そりゃ櫻井さんにこの田舎から都会まで会いに行きたいと思える友達がいることは嬉しい、では友達の性別は? もしかして男なのでは! ? そういえば、櫻井さんあの様子だと毎回お見合いを断っているみたいだけれどもしやそれは大学の友達と実はフォーリンラブな関係だからでは! ?
息が荒くなりスマホを持つ手が震える。
まずい、オレは彼女がどのような大学時代を起こったのはおろか大学すら知らなかった。大学生というのは特に一人暮らしの人は色々な束縛から解放された気持ちになりハッスルする人が多い。そんな楽しい日々を櫻井さんと過ごしたのが男だったら!?
目の前にあるスマホがグニャグニャと揺れ始めるのを見て慌てて深呼吸をする。
落ち着け! まだ男と決まった訳じゃない! ! そうだ、尋ねてみればいいんだ! いや、彼女からすると付き合ってもいないのにそういうのを聞くのは嫌がるかもしれない。でも気になる。何かそれとなく尋ねる方法はないだろうか?
結局、ゴーグルで検索しようにもこの状況を表す言葉が見つからないまま休憩時間は終了した。

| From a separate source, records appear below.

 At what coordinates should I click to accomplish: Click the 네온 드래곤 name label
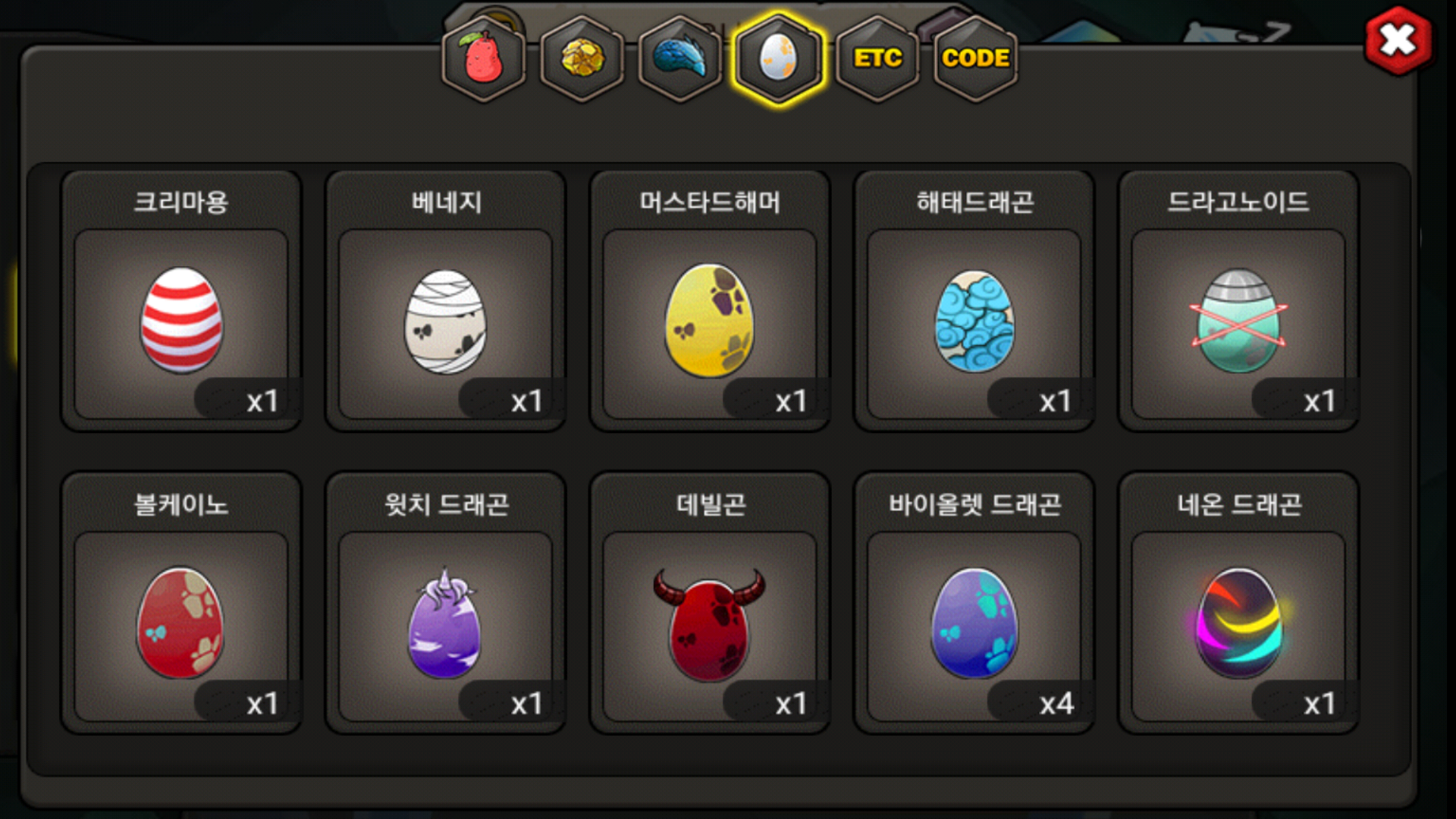pyautogui.click(x=1239, y=504)
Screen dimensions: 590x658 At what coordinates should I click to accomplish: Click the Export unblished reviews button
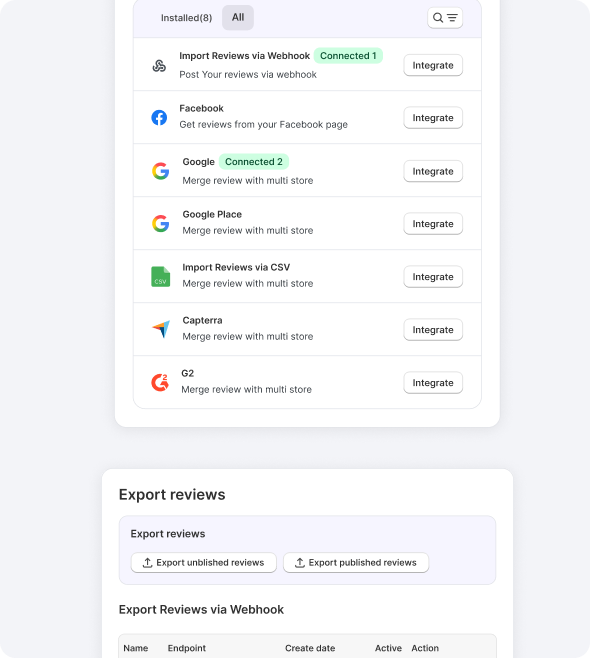click(x=204, y=562)
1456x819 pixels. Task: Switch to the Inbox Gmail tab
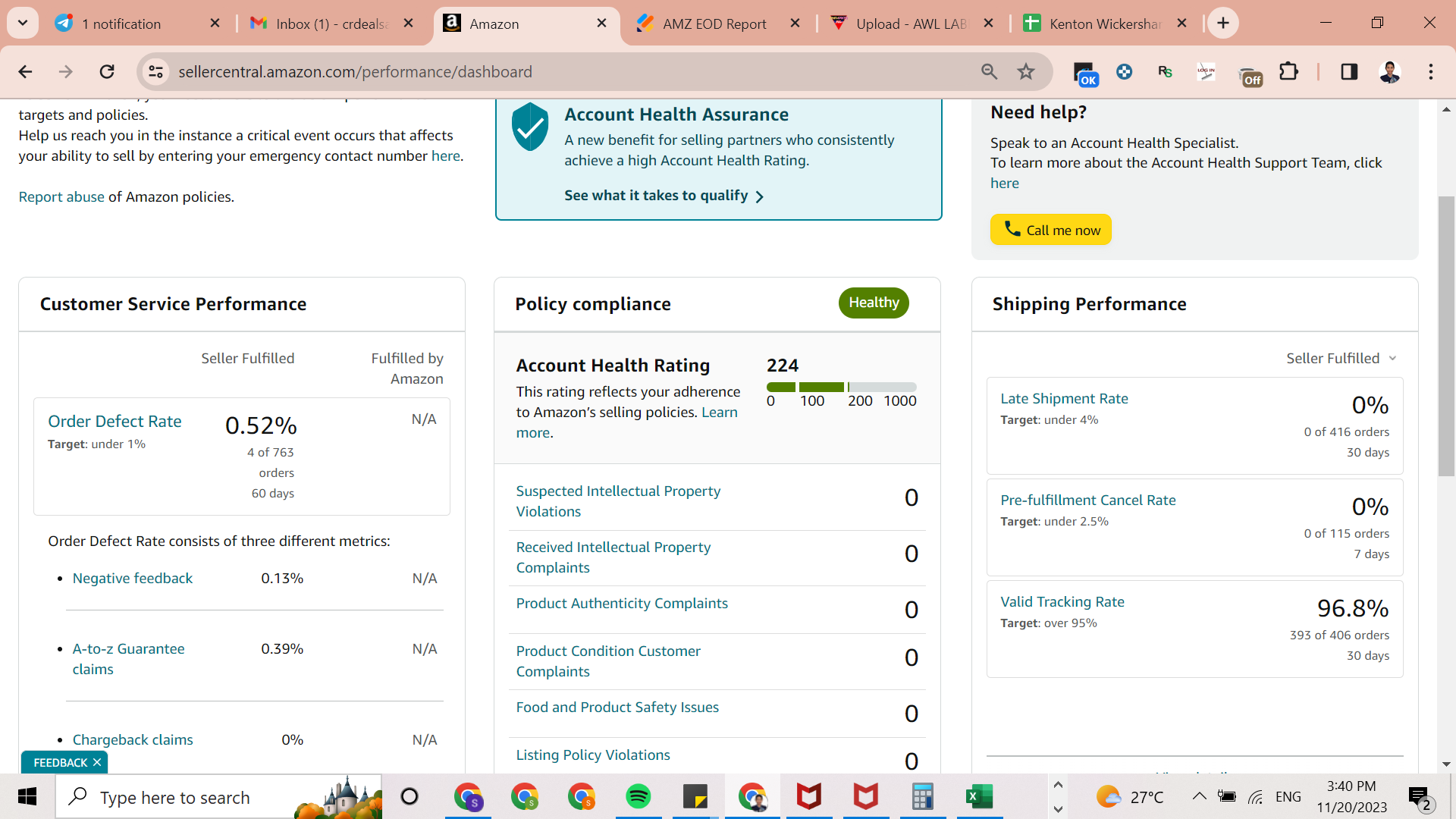point(332,24)
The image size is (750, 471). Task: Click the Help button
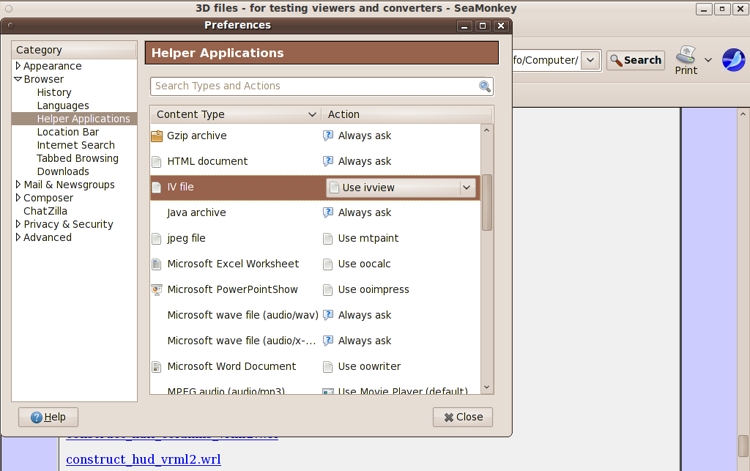tap(48, 417)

オレがこうしている間にも櫻井さんと男はちゅ~とかしているのだろうか…………今すぐにでもお台場に行きたい! いいや、今のオレはケイビインだ! 一瞬の油断が命取りなんだしっかりしろ! !
男だったらという焦りからか揺れていたオレは、いつもより大きめに誘導灯を振り無理矢理身体を動かすことによって無事にその日の仕事を終えたのだった。
「櫻井さん! 今行くぞおおおおおおおおおおおおおおおおおおおおおおおおおおおお! ! 」
仕事が終わった直後、オレはバス停に向かって全力疾走していた。目的地は無論、お台場だ! 上手く尋ねることができないのなら直接確かめればいい! !
「あとは……偶然を…………ハア……装って…………合流するだけだ! 」
全力疾走のお陰かギリギリ発車寸前のバスに飛び乗ることができた。今から行くと東京につくのは深夜22時程位、カップルなのだとしたら最高の夜景を楽しみながら良いムードになる時間帯だろう。
夕方とはいえ田舎なので難なく空いているバスの椅子に座り時刻表を確認しようとスマホを起動すると「パイン! 」という音がする。言うまでもなく櫻井さんからのメッセージだった。
『友達とプリクラ取ったよ~修三君も今度一緒に撮ろうね! 』
画像とあったので彼女とのトークルームに入るとそこには櫻井さんと茶髪のポニーテールの女性との2ショットのプリクラ写真が貼られていた。
咄嗟に『うん! なら月曜日に会ったときに撮ろうか! 』と返信した。
「良かった~女の子だったのか」
オレはドッと疲れが出て椅子にもたれる。そしてゆっくりとスライドしていく景色を横目に呟いた。
「ただでさえ本数少ないのに……どうやって帰ろう」
バスは既にオレの町を通過し隣町のバス停をも通過したところだった。